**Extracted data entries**
┄┄┄┄┄┄┄┄┄┄┄┄┄┄┄┄┄┄┄┄

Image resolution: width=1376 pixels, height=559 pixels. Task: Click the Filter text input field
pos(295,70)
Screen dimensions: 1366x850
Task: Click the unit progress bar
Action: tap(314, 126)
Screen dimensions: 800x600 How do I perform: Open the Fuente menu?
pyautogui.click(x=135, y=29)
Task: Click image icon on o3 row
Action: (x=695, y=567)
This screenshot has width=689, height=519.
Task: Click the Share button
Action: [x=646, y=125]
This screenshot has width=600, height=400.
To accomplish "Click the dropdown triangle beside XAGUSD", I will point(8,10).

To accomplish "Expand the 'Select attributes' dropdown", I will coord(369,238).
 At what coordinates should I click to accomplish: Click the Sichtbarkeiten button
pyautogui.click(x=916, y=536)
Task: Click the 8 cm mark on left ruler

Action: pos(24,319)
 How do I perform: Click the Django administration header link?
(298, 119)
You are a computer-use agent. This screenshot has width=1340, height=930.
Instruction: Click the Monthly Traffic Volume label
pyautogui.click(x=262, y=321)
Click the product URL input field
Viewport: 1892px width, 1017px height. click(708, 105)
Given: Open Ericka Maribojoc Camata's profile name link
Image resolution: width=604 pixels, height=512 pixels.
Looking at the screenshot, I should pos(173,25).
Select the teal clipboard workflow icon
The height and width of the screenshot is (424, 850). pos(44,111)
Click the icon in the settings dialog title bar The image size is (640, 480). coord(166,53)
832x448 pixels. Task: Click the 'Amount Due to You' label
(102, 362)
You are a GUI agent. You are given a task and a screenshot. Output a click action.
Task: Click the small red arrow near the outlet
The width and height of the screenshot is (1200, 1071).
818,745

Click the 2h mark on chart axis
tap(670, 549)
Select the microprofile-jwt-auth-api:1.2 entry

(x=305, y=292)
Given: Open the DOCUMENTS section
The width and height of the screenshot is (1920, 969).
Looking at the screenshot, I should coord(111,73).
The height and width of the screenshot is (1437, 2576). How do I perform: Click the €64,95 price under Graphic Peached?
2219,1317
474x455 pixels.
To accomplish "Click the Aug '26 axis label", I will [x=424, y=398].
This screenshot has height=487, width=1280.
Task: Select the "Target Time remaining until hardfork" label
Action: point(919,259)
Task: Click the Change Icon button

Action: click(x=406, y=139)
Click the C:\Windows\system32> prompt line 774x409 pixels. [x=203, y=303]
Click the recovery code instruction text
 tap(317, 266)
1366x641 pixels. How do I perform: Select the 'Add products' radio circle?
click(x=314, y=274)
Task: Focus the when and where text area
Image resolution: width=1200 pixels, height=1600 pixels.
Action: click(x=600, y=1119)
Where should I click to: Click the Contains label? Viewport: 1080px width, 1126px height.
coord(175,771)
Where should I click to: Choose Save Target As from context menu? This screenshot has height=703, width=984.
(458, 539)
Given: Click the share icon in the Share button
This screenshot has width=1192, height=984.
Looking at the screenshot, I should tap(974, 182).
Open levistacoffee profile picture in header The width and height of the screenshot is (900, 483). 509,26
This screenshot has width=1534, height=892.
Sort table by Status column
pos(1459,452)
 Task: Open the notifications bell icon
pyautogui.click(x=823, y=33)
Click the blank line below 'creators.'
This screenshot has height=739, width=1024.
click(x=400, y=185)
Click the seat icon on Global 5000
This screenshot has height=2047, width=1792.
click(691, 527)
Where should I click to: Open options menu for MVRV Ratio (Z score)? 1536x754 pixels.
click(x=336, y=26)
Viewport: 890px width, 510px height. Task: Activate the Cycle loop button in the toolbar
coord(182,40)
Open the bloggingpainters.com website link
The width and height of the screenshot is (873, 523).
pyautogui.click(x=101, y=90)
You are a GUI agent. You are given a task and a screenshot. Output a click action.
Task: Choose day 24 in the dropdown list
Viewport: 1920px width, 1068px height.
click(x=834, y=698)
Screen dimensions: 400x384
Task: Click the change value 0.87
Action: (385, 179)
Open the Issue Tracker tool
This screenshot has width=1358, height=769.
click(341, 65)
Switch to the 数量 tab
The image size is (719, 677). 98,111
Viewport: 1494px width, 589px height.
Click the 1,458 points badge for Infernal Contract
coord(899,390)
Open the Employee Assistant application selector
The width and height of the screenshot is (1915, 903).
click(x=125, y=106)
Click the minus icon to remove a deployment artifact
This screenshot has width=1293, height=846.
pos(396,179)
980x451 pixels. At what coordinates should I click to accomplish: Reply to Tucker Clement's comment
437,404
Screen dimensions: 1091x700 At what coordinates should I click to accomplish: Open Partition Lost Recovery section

┄┄┄┄┄┄┄┄┄┄┄┄┄┄┄┄┄┄┄┄

**What is required**
Going through the records above, state how many lines carry "section", with no other text.

**Response area**
2